Entretanto, quando se utiliza uma escala de classificação ordinal o tipo de discordância pode ter peso diferente. P.ex. se classificarmos a qualidade de uma restauração dentária em Ruim, Aceitável e Ótima quando um avaliador diz que uma restauração é Ruim e outro diz que é Aceitável essa discordância é menos grave do que se o segundo avaliador tivesse classificado como Ótima.
O kappa ponderado dá peso diferente de acordo com a “distância” da discordância em uma escala qualitativa ordinal. As formas de ponderar esse peso diferente mais utilizadas são a variação linear ou a quadrática. Na linear os pesos das discordâncias são igualmente distribuídos ao longo da escala, já na quadrática o peso é proporcional ao quadrado das distâncias.
Assim como o kappa não ponderado o kappa ponderado resulta em valores de -1 a +1, e sua interpretação segue a mesma lógica.

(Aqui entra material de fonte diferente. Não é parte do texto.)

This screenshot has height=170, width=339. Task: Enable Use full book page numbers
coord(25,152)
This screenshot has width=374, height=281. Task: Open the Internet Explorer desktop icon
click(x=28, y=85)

Coeficiente de correlação de Spearman

Assim como o coeficiente de correlação de Pearson, é uma medida de erro casual, que não fornece a dimensão do erro. Utiliza-se quando a mensuração é feita em uma escala qualitativa ordinal.
O resultado varia de -1 a +1, sendo que quanto mais próximo de 1 menor o erro casual entre as repetições. A interpretação dos valores segue a mesma lógica do coeficiente de correlação de Pearson.


Coeficiente de concordância de Kendall (W)

É uma medida para verificar o grau de associação entre mais de dois avaliadores quando se utiliza uma escala qualitativa ordinal. Seu resultado varia entre 0 e 1, sendo que quanto mais próximo de 1 mais perfeita é a associação entre os avaliadores.


Teste de Wilcoxon

É um teste estatístico que avalia se há erro sistemático entre a primeira e a segunda medição dos elementos, quando a mensuração é feita em uma escala qualitativa ordinal. Ele faz a comparação da distribuição de valores da primeira e segunda avaliação. Se der estatisticamente significante (p<0,05) consideramos que há erro sistemático entre as repetições.